On Tue, Aug 13, Lukas Ocilka wrote:

> On 08/13/2013 01:30 PM, Thomas Fehr wrote:
>> Hi,
>>
>> While I was just fixing a bug in current head and had to test the
>> fix anyway I assumed I could easily modify the ruby code needing
>> to be adapted anyway to a more ruby-like style.
>>
>> I replaced the common usage of hash access with default parameter by
>>
>>      YCP Code                         --> Ruby like replacement
>>      part["fsid"]:0                   --> (part["fsid"]||0)
>>      part["type"]:`none               --> (part["type"]||:none)
>
> This might cause a buggy behavior if the value was /false/ !
>
> part["format"] = false
> part.fetch("format", true) --> returns false
> part["format"] || true --> returns true

I see, thanks for mentioning this.
So the above construct works for every type except bool.
Neverthless I rewrote it using method fetch (that so far I did not know)

> I've found some nice article on this:
> http://www.dotnetguy.co.uk/post/2012/08/19/ruby-hash-fetch-returning-a-value-for-a-key-that-does-not-exist/

Nice to see others did not know about fetch too ;-)

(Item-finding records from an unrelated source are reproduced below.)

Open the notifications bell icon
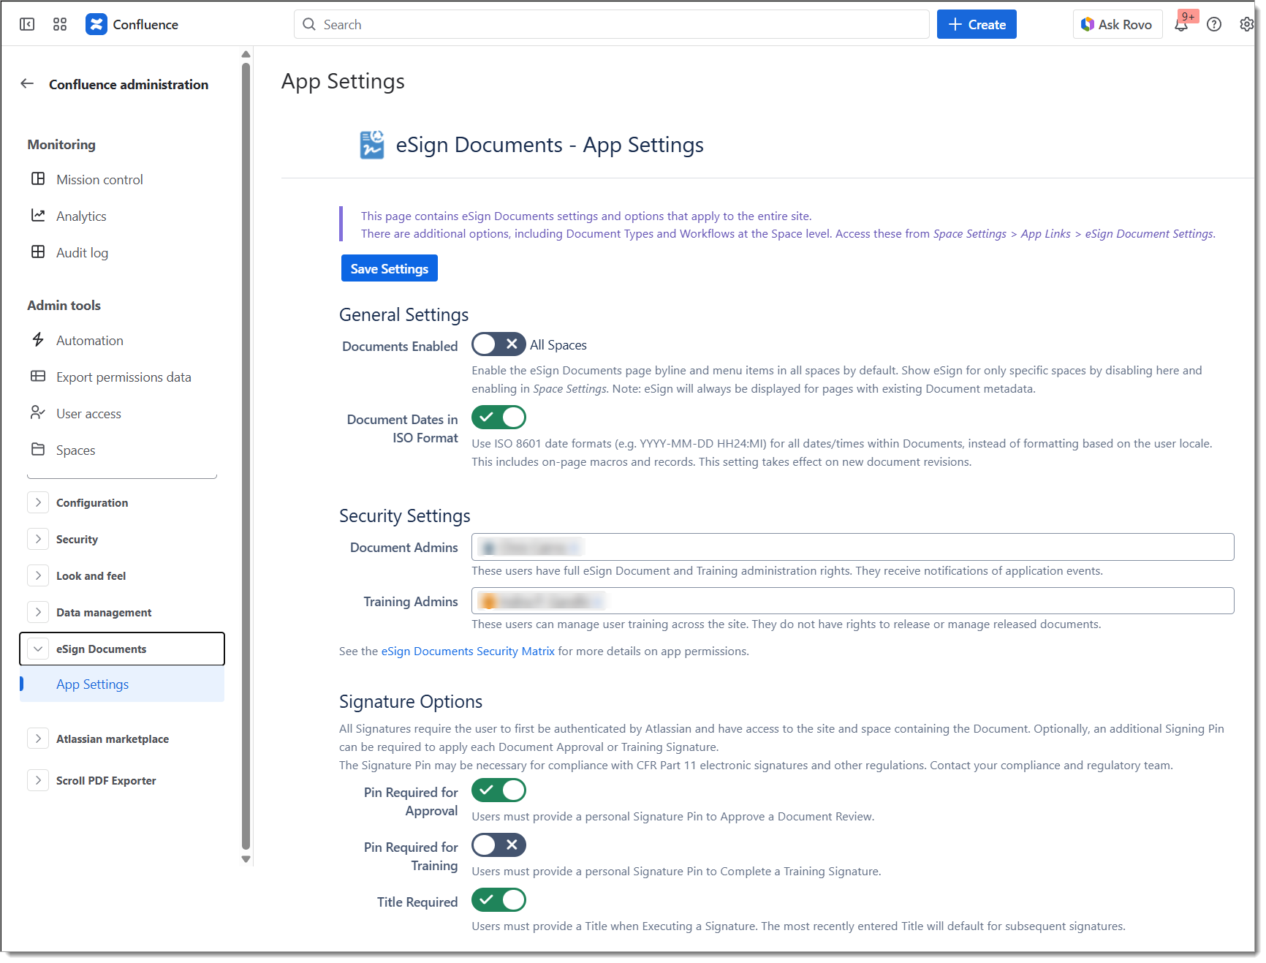The image size is (1266, 963). coord(1180,25)
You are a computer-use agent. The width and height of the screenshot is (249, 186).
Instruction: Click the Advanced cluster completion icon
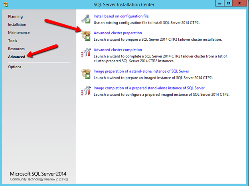point(86,53)
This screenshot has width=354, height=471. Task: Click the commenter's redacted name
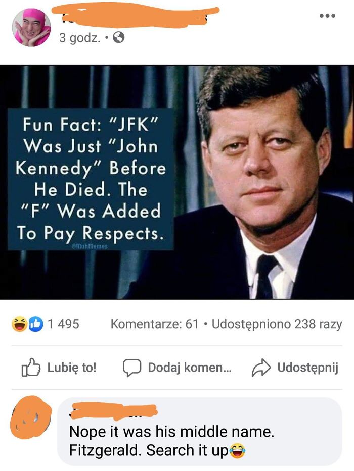[x=113, y=411]
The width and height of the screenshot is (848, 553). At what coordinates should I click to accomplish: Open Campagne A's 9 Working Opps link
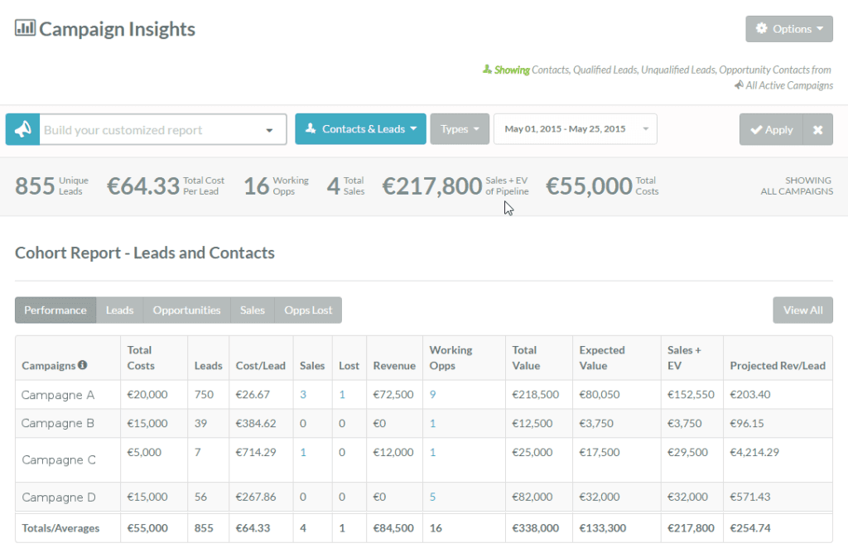(x=431, y=395)
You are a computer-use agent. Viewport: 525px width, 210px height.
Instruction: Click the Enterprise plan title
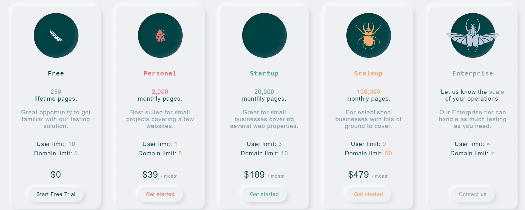472,73
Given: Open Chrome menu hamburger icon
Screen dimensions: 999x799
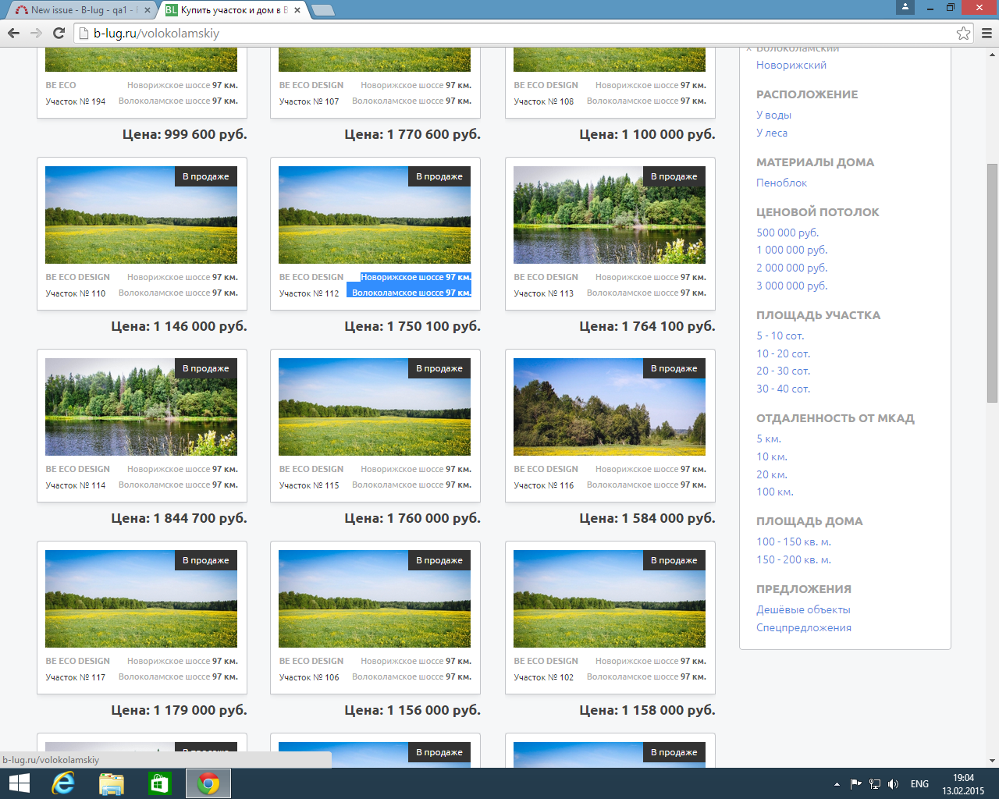Looking at the screenshot, I should [987, 33].
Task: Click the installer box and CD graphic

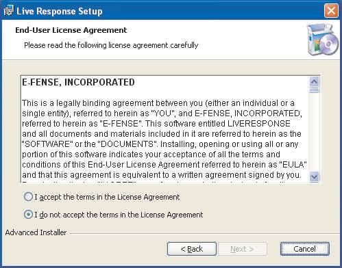Action: [323, 39]
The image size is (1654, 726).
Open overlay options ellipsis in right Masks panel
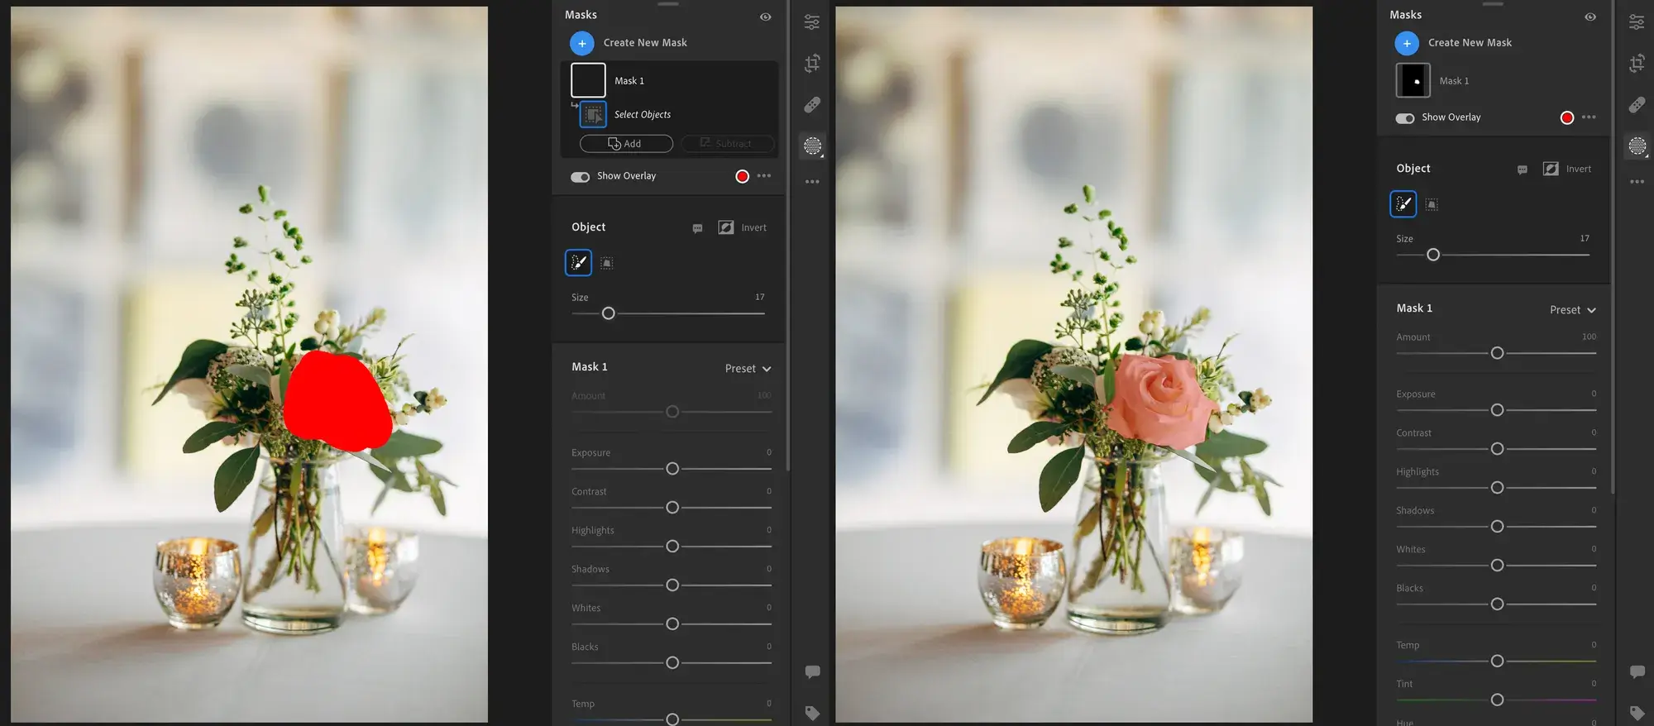coord(1589,117)
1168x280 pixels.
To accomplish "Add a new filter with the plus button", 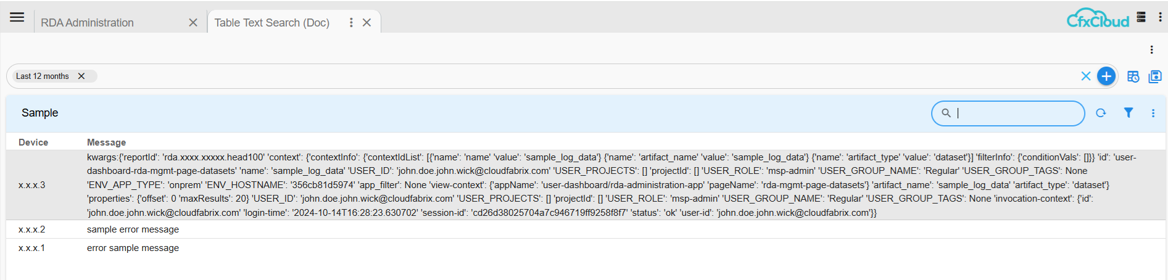I will (1106, 76).
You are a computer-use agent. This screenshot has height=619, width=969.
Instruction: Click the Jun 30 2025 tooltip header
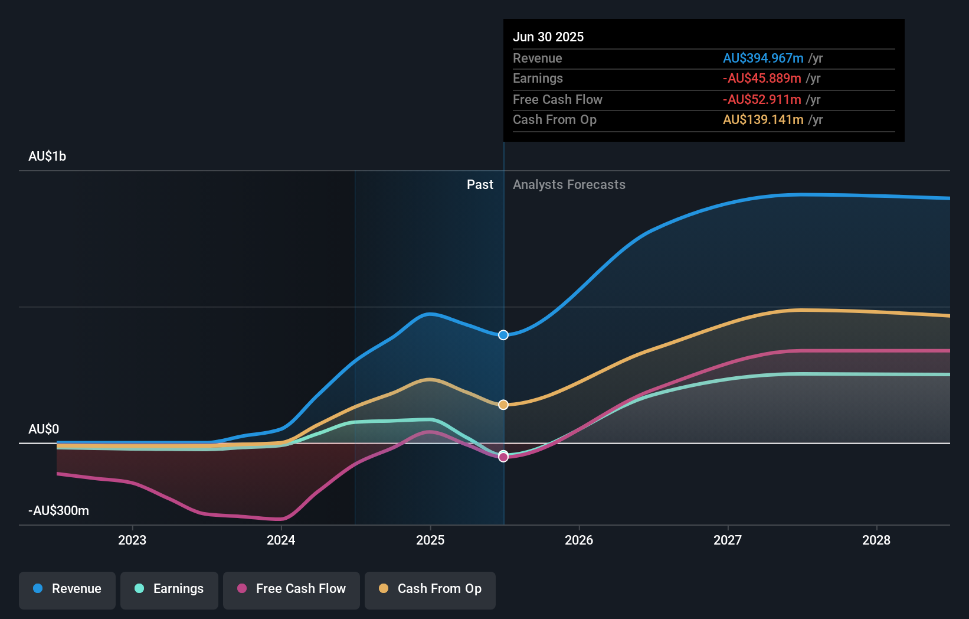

> I haven't checked that but you can access string as it was an array, so it 
> seems this might work well.
>
> irb(main):001:0> a = "12345678901234567890"
> => "12345678901234567890"
> irb(main):002:0> a[0,9]
> => "123456789"
> irb(main):003:0> a[0,2]
> => "12"
> irb(main):004:0> a[2,4]
> => "3456"
>
> Looks good.

Meanwhile I have found string method starts_with? which should be
more self explanatory for this special case.